I enjoy the play on words. In addition to the obvious meaning, that a person can “count” (be a meaningful influence,) this book also operates as a simple counting exercise. When the colors join together, one plus one becomes two, etc. The reader feels the effect of teamwork, the isolation and loneliness of facing a larger, scarier individual.

Otoshi’s bright, spare illustrations enhance her message in a succinct and easy to absorb package. This book is the perfect anti-bullying book for young children. (In fact, anyone who reads “One” will resonate with its important theme.”

“One” has received many awards (all of them merited!):

  • E.B.White Read Aloud Honor Book
  • Teacher’s Choice Award
  • Young Voices Foundation Award
  • Moonbeam Children’s Book Medalist
  • Mo’s Choice Award
  • Nautilus Gold Winner
  • IPPY Book Award
  • Hicklembee’s Book of the Year\NCIBA Best Illustrated Award
  • Reader Views Best Children’s Book
  • Flicker Tale Award

AQ* Spin:Many adopted children experience a sense of being different, of feeling like the odd one out. (Author, adopted mom, Carrie M. Goldman calls this as feeling “othered,” a complex emotion that parents need to acknowledge and assist kids in processing. Parents enjoy highlighting the similarities between themselves and their adopted children.
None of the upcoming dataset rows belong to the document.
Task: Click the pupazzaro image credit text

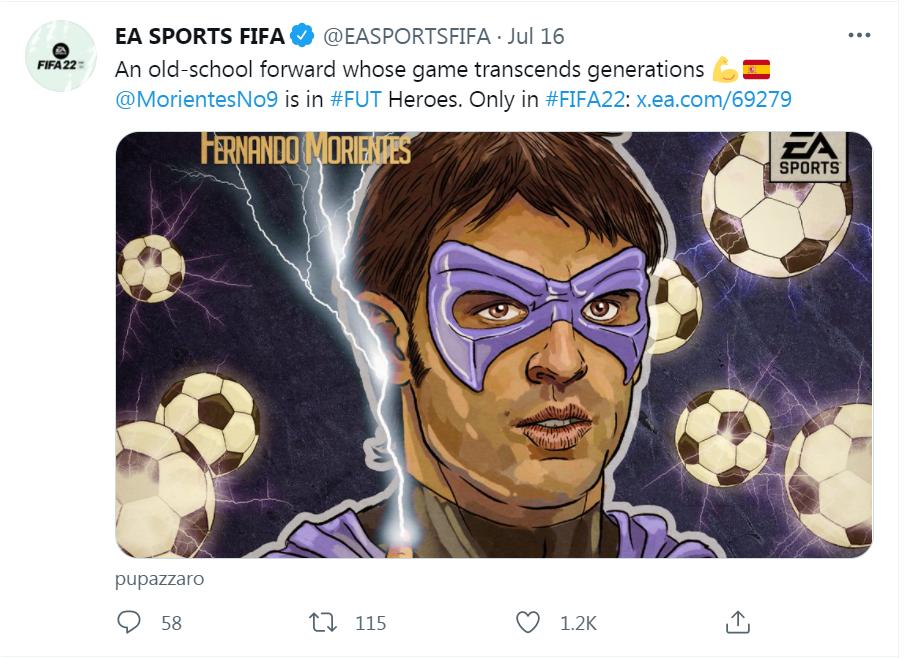Action: tap(160, 579)
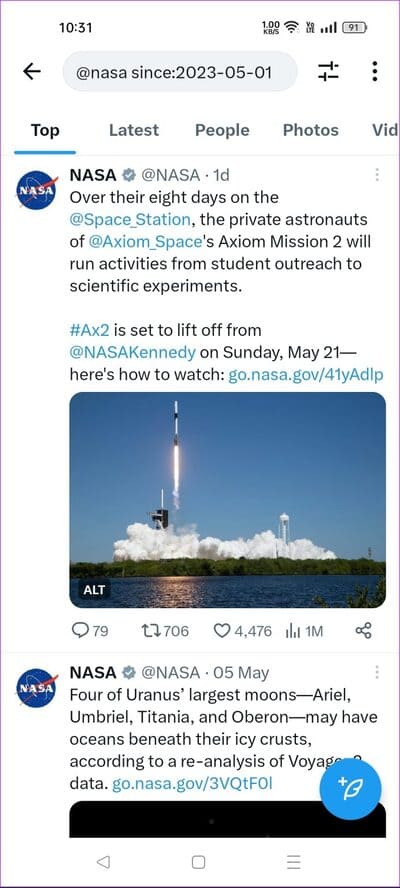Retweet the Axiom Mission 2 post
Screen dimensions: 400x888
pos(164,630)
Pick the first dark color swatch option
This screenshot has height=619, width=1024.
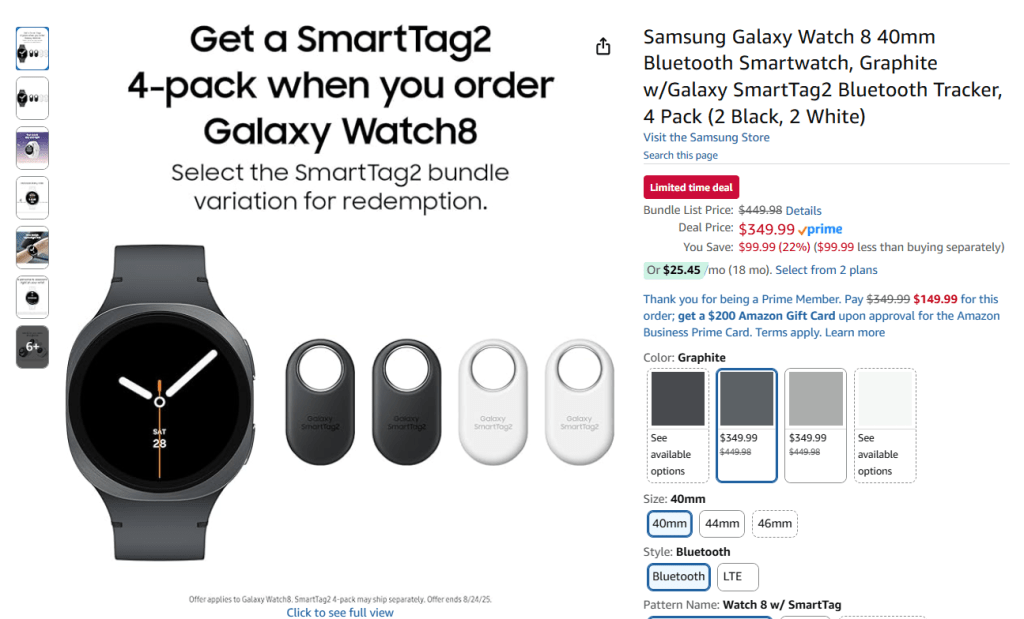(x=677, y=425)
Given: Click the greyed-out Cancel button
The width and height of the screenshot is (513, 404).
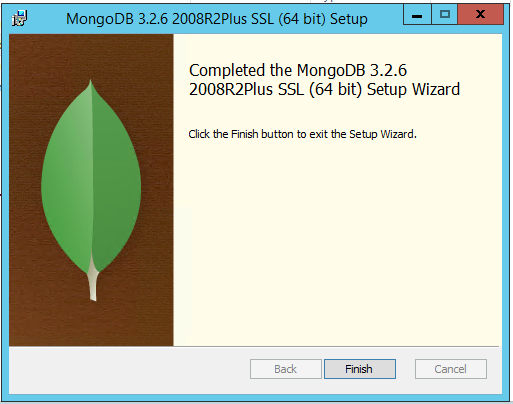Looking at the screenshot, I should pyautogui.click(x=451, y=369).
It is equally important that parents acknowledge the ways in which our children are different from us as well. Work to help them see their differences as enriching the family. Do encourage them to express any feelings of “otherness” without trying to minimize these feelings. Their honesty leaves them vulnerable and it invites you in to their real perception of their life experiences. By listening to all of their children’s emotions about adoption, parents become a safe harbor when they can find safety and security.
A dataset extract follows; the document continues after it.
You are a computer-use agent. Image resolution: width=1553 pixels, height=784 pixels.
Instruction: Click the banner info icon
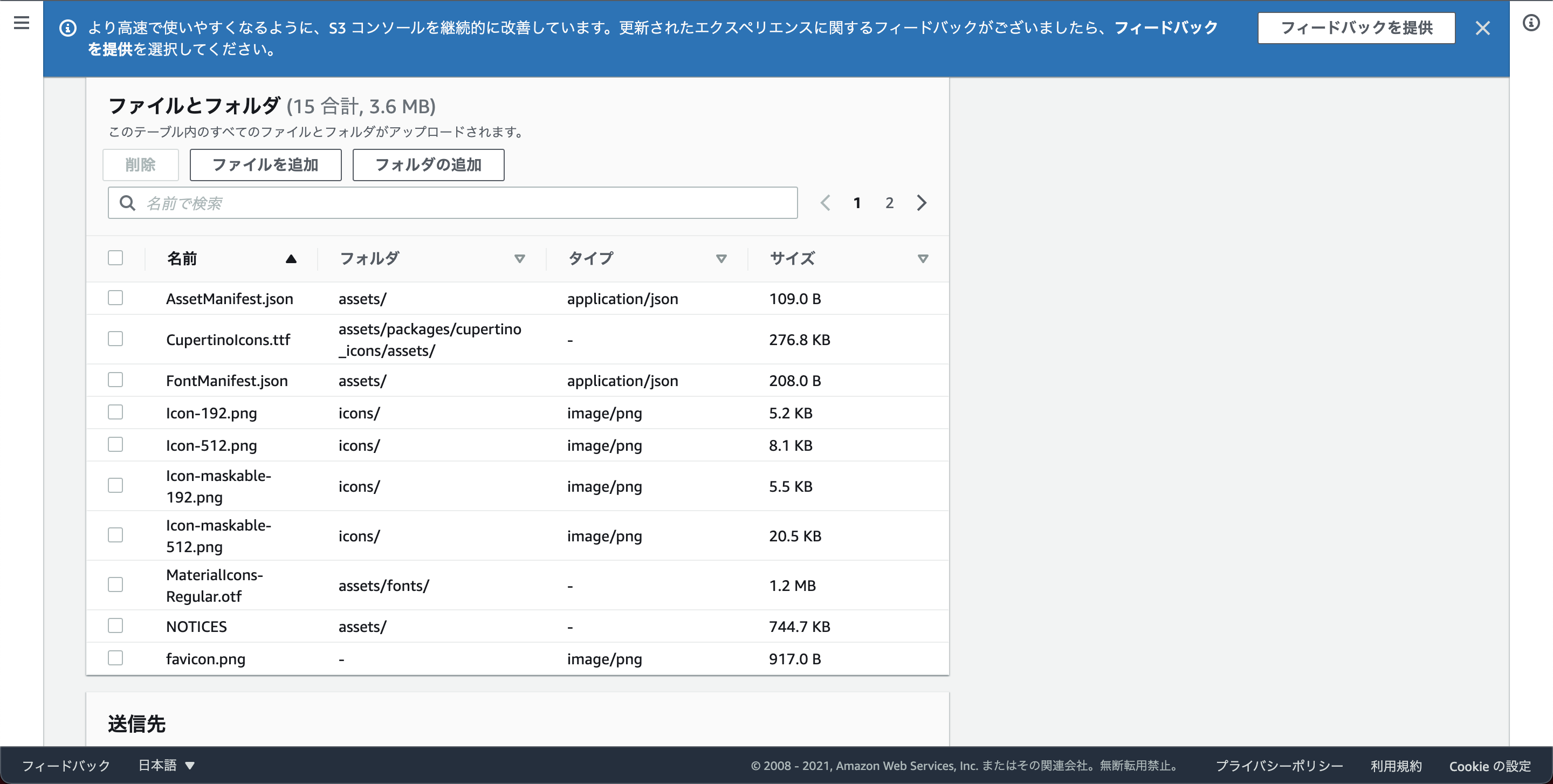[68, 27]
“One” offers an easy segue into conversations about their being adopted and how their friends and classmates respond to that knowledge. This is another area where parents will want to be available to hear their child’s whole story–“the good, the bad and the ugly.” Avoid the temptation to minimize; this will invalidate their expereinces and feelings. That’s not the message you want to share. We don’t want to push them into expressing only the happy thoughts and feelings about being adopted. .

I rate “One” a  starstarstarstarstar

From Follower to Leader

Seaver the Weaver

 

Humans are designed for connection. The need to belong is fundamental. All of us—adults as well as children—yearn to be liked, accepted and appreciated.  How do we help our children learn to balance that desire for inclusion with the equally important need to own their uniqueness?
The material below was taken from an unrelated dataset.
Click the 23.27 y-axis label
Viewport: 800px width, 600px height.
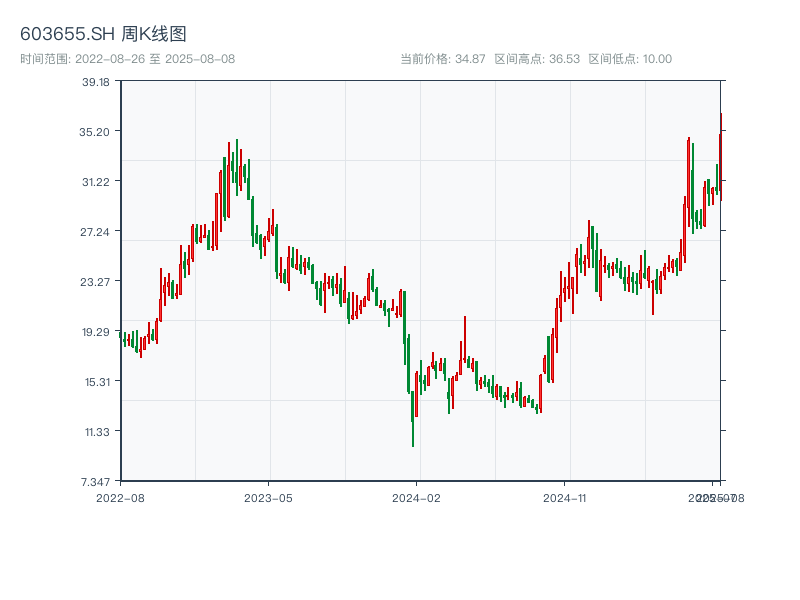tap(96, 282)
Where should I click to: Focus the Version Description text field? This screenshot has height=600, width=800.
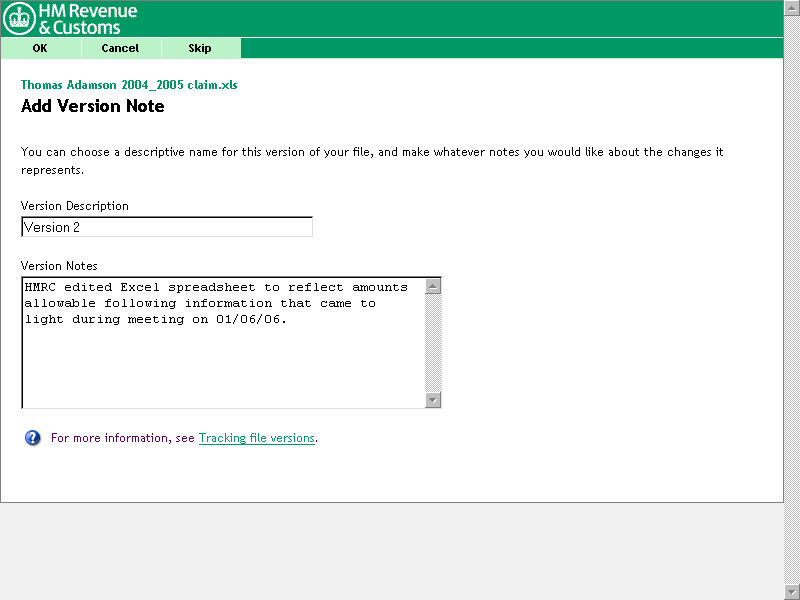[x=167, y=227]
Seaver the Weaver written by Paul Czajak and illustrated by the Brothers Hilts offers a great example. Seaver, the main character, is an orb spider who can’t or won’t follow the traditional round web patterns of his fellow orb spiders. Round webs are not for him. Oh no! Seaver weaves by starlight and this sparkling illumination inspires his creativity. He spins squares, triangles, and hexagons.

In the morning his efforts are revealed to his companions. They are outraged by his divergence from the traditional orb weaver patterns. The group threatens to ostracize Seaver. He’s torn between his need for acceptance and his pride in creation, not to mention the tasty morsels each of his creations manages to capture. Seaver resolves to change his independent ways. He agrees to conform after he savors his tasty meal.

Ultimately, hunger convinces the other orb weavers that they should copy Seaver’s designs. Instead of an outcast, Seaver has become a leader! His persistence and belief in himself wins over the others.

AQ* Spotlight: Seaver the Weaver offers a teachable moment for all kids but especially for adoptees. Our kids often find themselves singled out for being different —because they were adopted, or are a different race from their parents, or a different ethnicity, etc. This story segues easily into a discussion of how their differences can cause them to be isolated, humiliated or dismissed.

Ask them how “a” child might who experiences similar situations might feel. Then ask how they might handle it. Help them to see how Seaver’s differences enriched his world. But first he confronted social challenges that hurt. Ultimately, he “wins” and so can our kids.